We are building a massive multi-player educational game with some millions of entries in the leader-board (based on aggregated XPs gained). After a game finishes, we need to show the leaderboard and how this player/student is ranked.
But there are a couple of filters for this leaderboard (global/by country, by month/year/today, by age etc) that can be mixed together e.g. 'Get me the leaderboard for my Country
for the last month
'. Number of combinations is ~20.
My problem is how to store such a structure that is updated regularly; recalculation of rankings must be done after each game. A typical full leaderboard at the moment has ~5 millions of entries for players coming from >150 countries.
I used to have a MySQL Cluster Table (userid, xps, countryid) with 3 nodes, but ordering by XPs (either in DBMS or application which required all data from DB) proven to be too slow as numbers got bigger (>20K of users). This is an interesting post but again half a second for each query is too much.
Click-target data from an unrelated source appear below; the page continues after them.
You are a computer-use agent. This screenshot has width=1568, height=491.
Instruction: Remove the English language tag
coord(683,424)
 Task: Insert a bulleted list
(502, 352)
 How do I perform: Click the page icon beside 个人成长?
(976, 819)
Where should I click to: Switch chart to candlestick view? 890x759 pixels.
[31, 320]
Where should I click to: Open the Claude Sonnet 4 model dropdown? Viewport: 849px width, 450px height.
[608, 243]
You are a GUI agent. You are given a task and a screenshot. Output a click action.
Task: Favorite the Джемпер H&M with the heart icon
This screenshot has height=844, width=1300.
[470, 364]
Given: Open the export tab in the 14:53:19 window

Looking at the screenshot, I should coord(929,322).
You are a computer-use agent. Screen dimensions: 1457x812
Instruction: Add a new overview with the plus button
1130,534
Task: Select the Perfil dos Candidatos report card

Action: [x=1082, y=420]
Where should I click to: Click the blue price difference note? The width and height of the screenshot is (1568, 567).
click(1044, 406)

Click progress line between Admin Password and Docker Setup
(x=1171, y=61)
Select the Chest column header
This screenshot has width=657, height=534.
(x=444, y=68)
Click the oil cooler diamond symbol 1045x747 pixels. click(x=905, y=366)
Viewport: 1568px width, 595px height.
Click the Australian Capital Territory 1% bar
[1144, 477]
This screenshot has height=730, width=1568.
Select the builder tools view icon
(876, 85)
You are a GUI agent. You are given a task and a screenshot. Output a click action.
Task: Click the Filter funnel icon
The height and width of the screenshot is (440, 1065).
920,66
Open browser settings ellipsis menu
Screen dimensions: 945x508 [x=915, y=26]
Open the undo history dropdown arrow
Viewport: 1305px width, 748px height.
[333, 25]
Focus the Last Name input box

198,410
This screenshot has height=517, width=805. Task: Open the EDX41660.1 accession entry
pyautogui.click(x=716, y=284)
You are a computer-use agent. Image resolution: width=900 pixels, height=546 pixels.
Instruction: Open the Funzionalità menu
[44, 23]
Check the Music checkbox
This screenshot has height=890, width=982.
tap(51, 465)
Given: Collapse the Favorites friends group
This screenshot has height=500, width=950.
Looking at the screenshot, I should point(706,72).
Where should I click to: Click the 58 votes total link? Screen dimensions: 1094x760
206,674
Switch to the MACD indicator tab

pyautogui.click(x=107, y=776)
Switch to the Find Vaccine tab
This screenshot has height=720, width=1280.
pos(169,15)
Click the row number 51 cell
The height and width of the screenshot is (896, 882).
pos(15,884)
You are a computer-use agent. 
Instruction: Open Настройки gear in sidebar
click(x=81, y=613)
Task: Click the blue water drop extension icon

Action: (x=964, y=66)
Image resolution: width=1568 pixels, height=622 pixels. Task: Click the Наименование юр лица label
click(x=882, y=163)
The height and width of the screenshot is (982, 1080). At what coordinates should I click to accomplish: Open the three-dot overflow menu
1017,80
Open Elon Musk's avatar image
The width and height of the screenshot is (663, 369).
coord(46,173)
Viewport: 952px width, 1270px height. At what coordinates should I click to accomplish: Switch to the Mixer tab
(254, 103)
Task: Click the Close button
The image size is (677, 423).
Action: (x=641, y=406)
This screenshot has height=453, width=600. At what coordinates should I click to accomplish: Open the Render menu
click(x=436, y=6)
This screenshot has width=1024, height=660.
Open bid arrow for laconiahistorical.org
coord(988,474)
Then we used REDIS (see this post), but filtering is the problem here. We used separate lists for TOP 5 and the rest. TOP 5 was updated instantly, for the rest there was some delay of 20-30 minutes. We in fact ranked this user based on a cached instance of the Leaderboard (using the real XPs though, not the cached), so this was acceptable. Real-time on non-Top5 is not a prerequisite. This is fine for one global ranking, but how to filter the results based on month and/or country and/or age. Do we need to keep a list for every filtering combination?
We also tested custom structures in Java (using it as a Java caching server similar in functionality with REDIS), still experimenting with it. Which is the best combination of structures to achieve our goal? We ended up using one list per filtering combination e.g.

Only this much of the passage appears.